After months of disruption, I can see calmer waters ahead. The turbulence that has defined recent weeks is finally settling, and I’m preparing to dive back into fiction writing with renewed commitment.
There’s an interesting contradiction in my current approach to writing. While I maintain strict boundaries around AI assistance for my novels—refusing to let algorithms touch the creative heart of my work—I’m comfortable using these tools for more utilitarian tasks like polishing blog posts. The distinction feels important: one represents my authentic voice as a storyteller, the other serves as a practical writing aid.
Two projects anchor my creative focus right now. The first is what I’ve come to think of as my “secret shame”—a mystery novel that has followed me through multiple years of starts, stops, and revisions. The second represents newer territory: a science fiction concept that genuinely excites me and feels commercially viable.
The timeline ahead is both promising and sobering. Within days, I plan to commit fully to fiction again. The mathematics of publishing success weigh on me: if everything goes perfectly—if I finish strong, query effectively, and find representation quickly—I’ll still likely be approaching sixty when my first book reaches readers. That reality adds urgency to every writing session.
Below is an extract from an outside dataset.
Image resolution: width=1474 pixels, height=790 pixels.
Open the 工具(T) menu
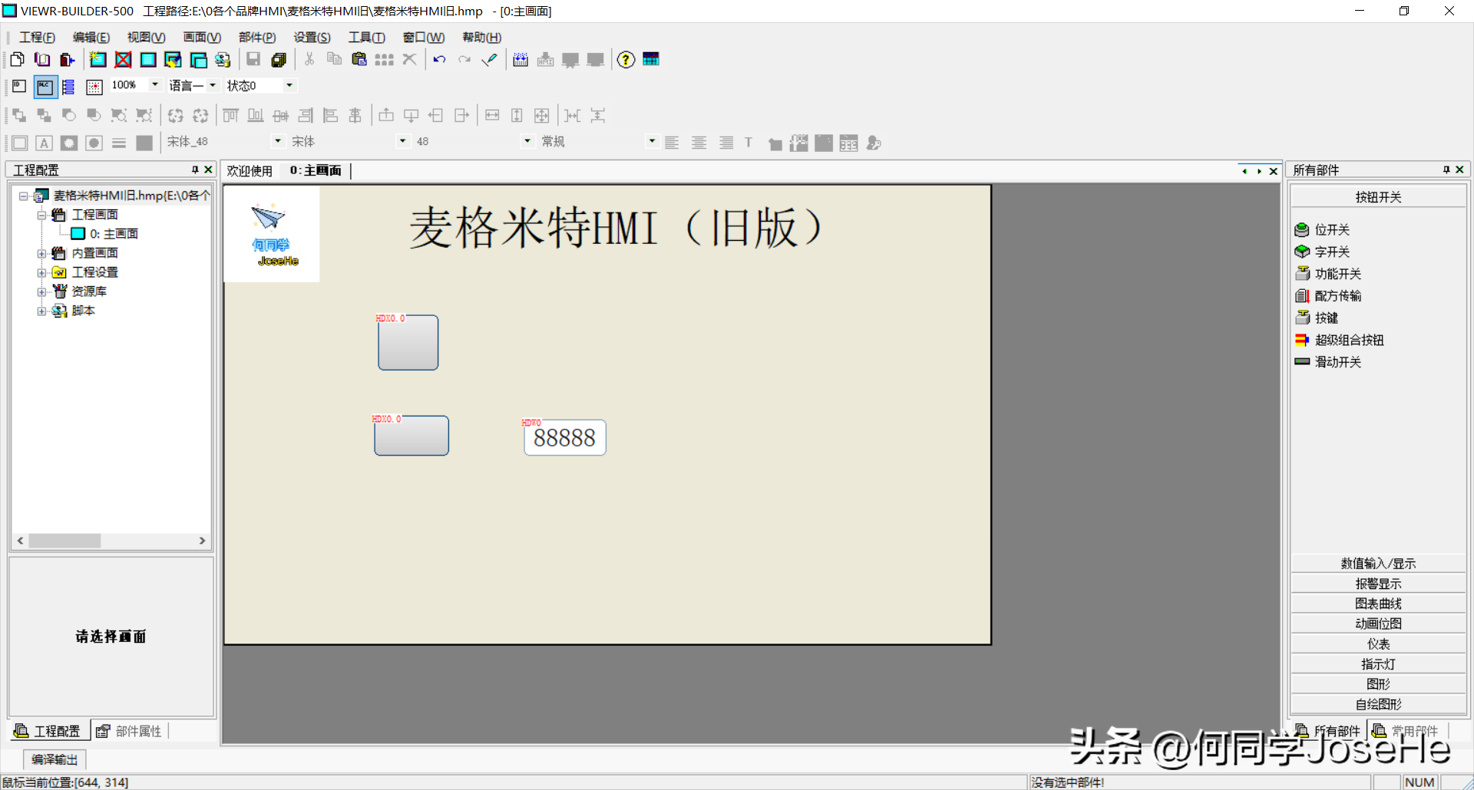366,38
This sense of urgency has crystallized into something sharper: a growing “put up or shut up” moment in my creative life. I’ve carried the identity of “unpublished author” for too long. Every mention of my novel-in-progress feels hollow without tangible progress to show for it. The weight of that incompleteness is becoming harder to bear.
Part of what has slowed my progress is scope creep. What began as a single novel has evolved into a series concept, adding layers of complexity that, while exciting, have scattered my focus across too many narrative threads.
The path forward requires radical simplification: finish one complete, polished novel. Query it. Repeat.
Focus isn’t just what I need—it’s what I owe to the stories that have been waiting patiently for me to tell them properly.